Task instructions:
**A.** For each statement below, decide whether the la Caixa excerpt supports it. Answer yes or no, and quote the deciding words from the excerpt. (i) The October 2007 initial public offering covered 22% of Criteria Caixa Corp. (ii) La Caixa's equity portfolio is now one of the smallest among European banks. (iii) The lock up period lasts for the first 24 months of the transaction.
**B.** Answer these questions using the la Caixa excerpt, and mark each answer with the same numeral as its question.
(i) What are widening spreads benefiting from?
(ii) How often does La Caixa transfer the collected amounts to the treasury account?
(iii) On what date will the bonds be amortized in a single payment?
**C.** From the la Caixa excerpt, repeat word for word the stretch from "Moreover, through new" through "among European banks.".

>> Begin Extracted text

La Caixa's recurrent banking performance continues to improve, thanks to the combination of solid volume growth,
widening spreads (benefiting from rising interest rates), increased seasoning of the branch network, and lower
investments in branch openings. Thus, although la Caixa's returns are still supported by (potentially volatile)
equity-related income, the contribution of traditional banking profits is gaining ground.
The initial public offering in October 2007 of 22% of Criteria Caixa Corp. (the holding company that groups la
Caixa's equity investments and banking-related subsidiaries) significantly boosted la Caixa's capitalization, enabling
it to comfortably afford its internationalization plans. Although investments abroad will gradually put pressure on
core solvency levels, the internal capital generation domestically (as growth decelerates) and la Caixa's strong
financial flexibility, provided by sizable latent gains, should ensure comfortable capitalization in the future.
Moreover, through new investments abroad, Standard & Poor's Ratings Services expects la Caixa to increase
geographic diversification, something we value positively given the institution's currently greater geographic
concentration with respect to other top Spanish players.
By opening the doors to minorities in Criteria, la Caixa has reduced its market risk exposure, sharing the risk with
investors. Overall, however, its equity portfolio is still one of the largest among European banks.
Cash Collection Arrangements
At closing, the Sociedad Gestora will open two bank accounts on behalf of Foncaixa FTPYME 2. La Caixa, as
servicer, collects the amounts due under the loans and transfers them daily to the treasury account held on behalf of
the issuer with La Caixa. During the lock up period, the first 24 months of the transaction, the amortization
amounts will be held on the amortization account and will be used to amortize the bonds in a single payment on the
Jan. 15, 2011; then the amortization account will be cancelled.

>> End Extracted text
>> Begin Data shown

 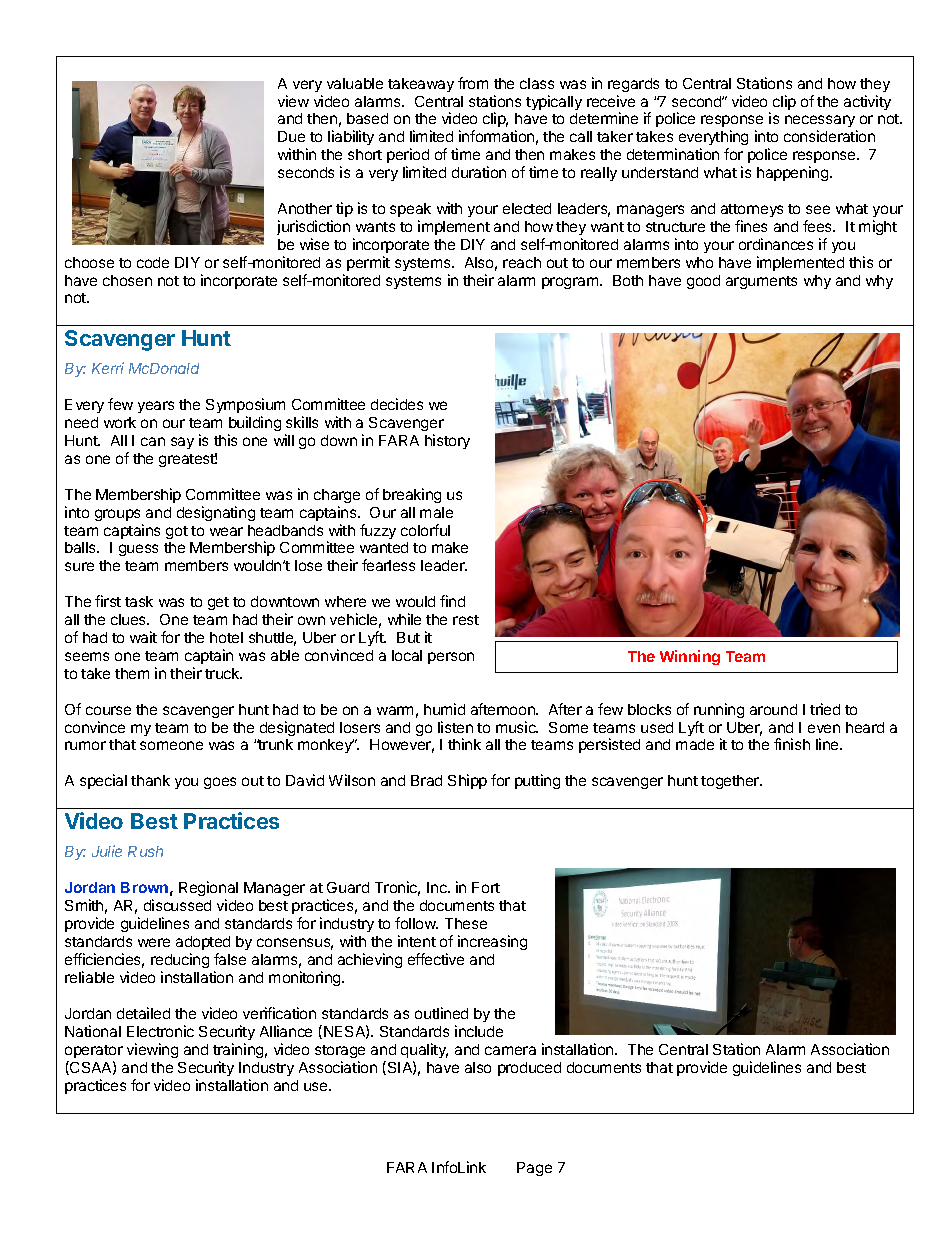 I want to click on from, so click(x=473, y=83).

>> End Data shown

Complete answers:
**A.**
(i) Yes: "The initial public offering in October 2007 of 22% of Criteria Caixa Corp."
(ii) No: "its equity portfolio is still one of the largest among European banks."
(iii) Yes: "During the lock up period, the first 24 months of the transaction"

**B.**
(i) Rising interest rates.
(ii) Daily.
(iii) Jan. 15, 2011.

**C.**
Moreover, through new investments abroad, Standard & Poor's Ratings Services expects la Caixa to increase
geographic diversification, something we value positively given the institution's currently greater geographic
concentration with respect to other top Spanish players.
By opening the doors to minorities in Criteria, la Caixa has reduced its market risk exposure, sharing the risk with
investors. Overall, however, its equity portfolio is still one of the largest among European banks.